- Born: Robert Tauxe
- Employer: Centers for Disease Control and Prevention

= Robert V. Tauxe =

Robert V. Tauxe was the Director of the Division of Foodborne, Waterborne and Environmental Diseases of the Centers for Disease Control and Prevention.

He received a BA in cultural anthropology and a Masters in Public Health from Yale, an MD from Vanderbilt, and is board certified in Internal Medicine. After two years as an Epidemic Intelligence Service officer at the Centers for Disease Control and Prevention, he joined the scientific staff at the CDC in 1985 as a member of the U.S. Public Health Service. Following his retirement after 25 years of service in the USPHS he continued in the CDC administration as a civilian employee. He holds faculty appointments at the Emory University School of Public Health in the Department of International Health as well as the Emory University Department of Biology. He has authored or co-authored more than 250 scientific journal articles, letters and book chapters.

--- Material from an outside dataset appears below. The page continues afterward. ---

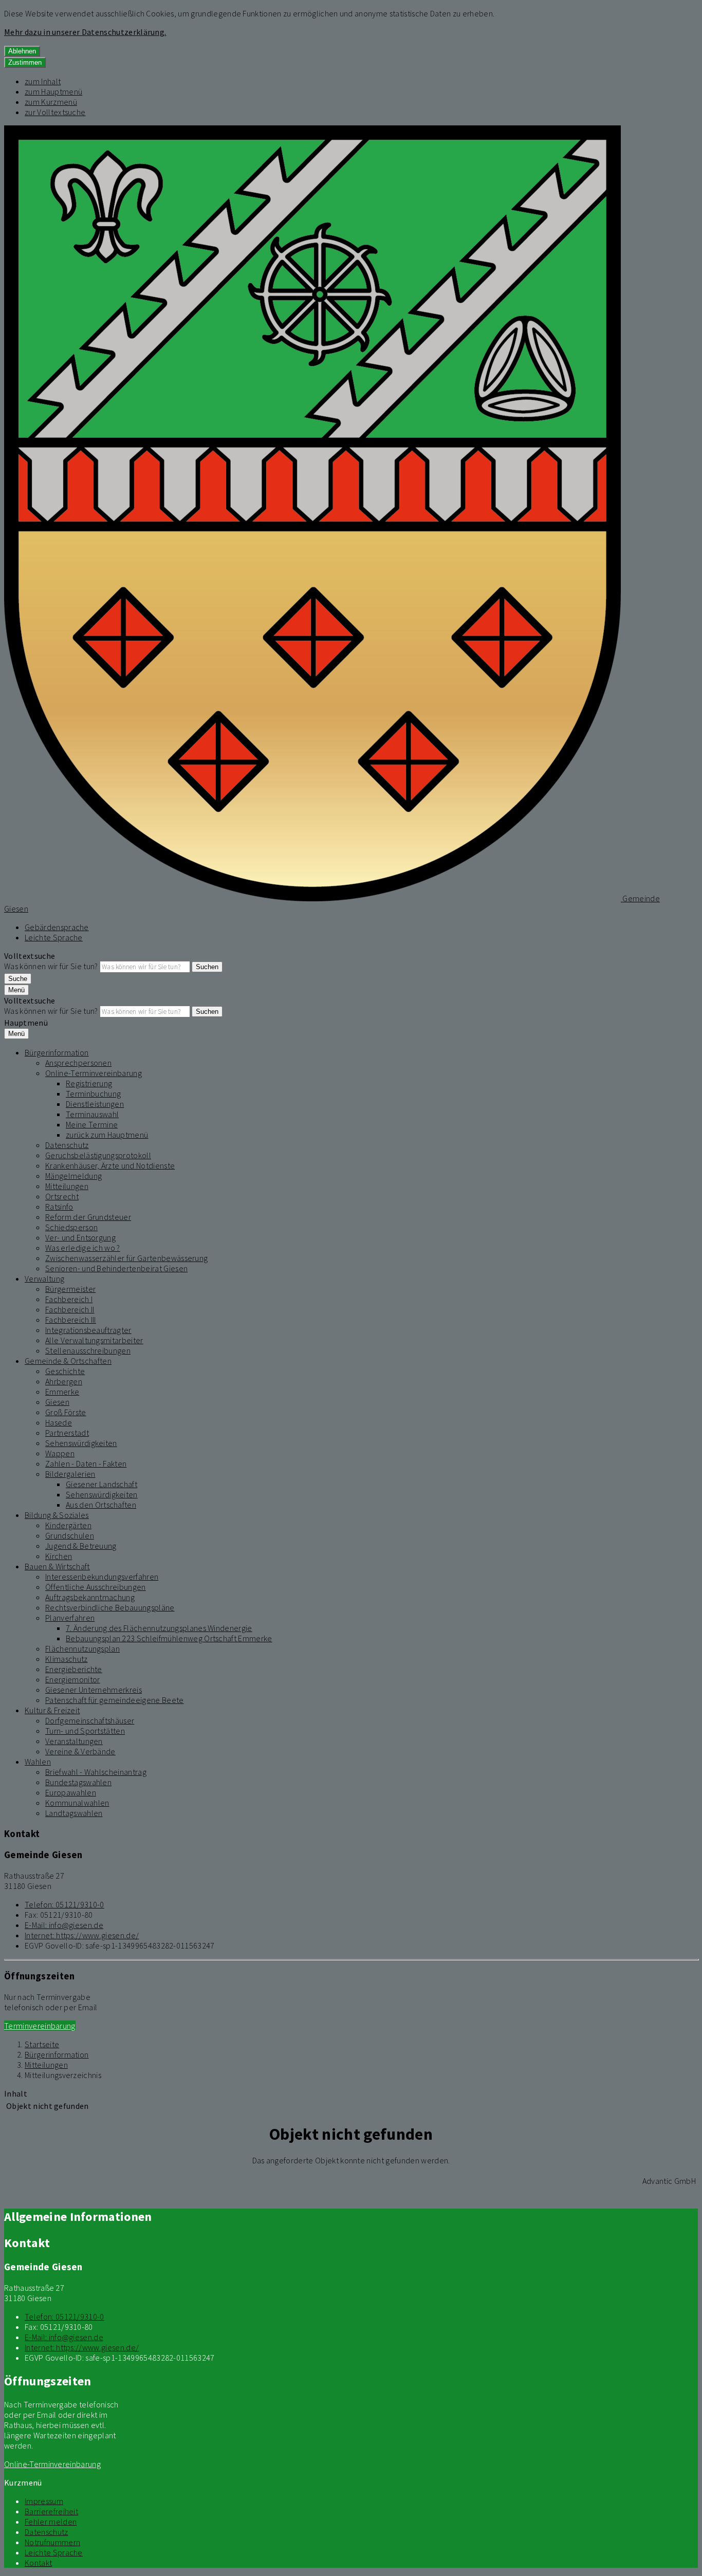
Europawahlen (70, 1792)
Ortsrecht (62, 1196)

Tauxe's research interests include bacterial enteric diseases, epidemiology and pathogenesis of infectious diseases, epidemiological and clinical consequences of bacterial genetic exchange, antimicrobial use and resistance to antimicrobial agents, and teaching epidemiological methods. He has participated in or supervised numerous domestic and overseas epidemiological investigations all over the world, most notably the 1984 Rajneeshee bioterror attack, the 2008 United States salmonellosis outbreak, the 2010-2013 Haiti cholera outbreak, establishment of Pulsenet, and the West African Ebola virus epidemic.

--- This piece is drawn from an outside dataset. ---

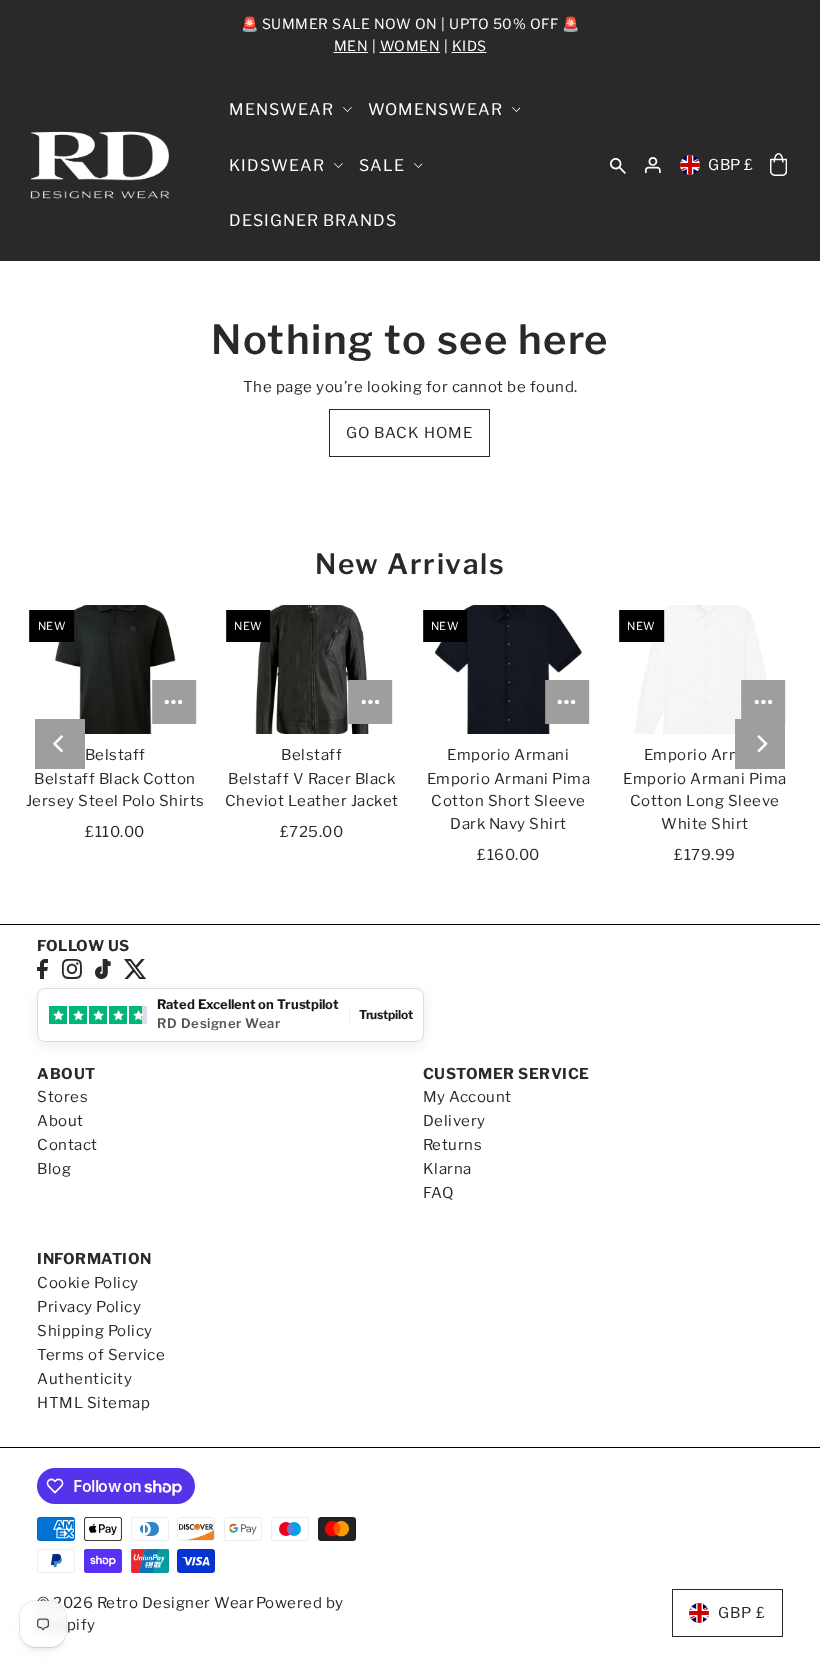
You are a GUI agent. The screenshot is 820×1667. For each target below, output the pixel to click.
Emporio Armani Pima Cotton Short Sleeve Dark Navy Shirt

In comments on the June 2011 E. coli O104:H4 outbreak in Europe, because three cases had appeared in the U.S., he stated that the supposedly new aggressive enterohemorrhagic and enteroaggregative strain had been seen before in the early 1990s (contrary to some other professional statements of other prominent microbiological experts and physicians in Europe). Although it can produce bloody diarrhea, severe dehydration requiring fluid replacement therapy, and hemolytic uremic syndrome- HUS- which can lead to permanent kidney impairment or failure or death, it is not the same strain and is much newer and likely even more aggressive than the much better known and more common E. coli O157:H7 strain. E. coli strains, both pathological and naturally occurring non-pathological ones, in the human intestinal tract trade genetic characteristics among themselves- and among other microbially related species- fairly easily, allowing for more aggressive and thus more resistant strains to develop. Even if the strain dates back to the early 1990s, it would still be relatively new as a major health concern, and treatment- which is harder for any new and severe strain- is (like for other pathological E. coli strains) mainly supportive.

Dr. Tauxe retired from the CDC in June 2023.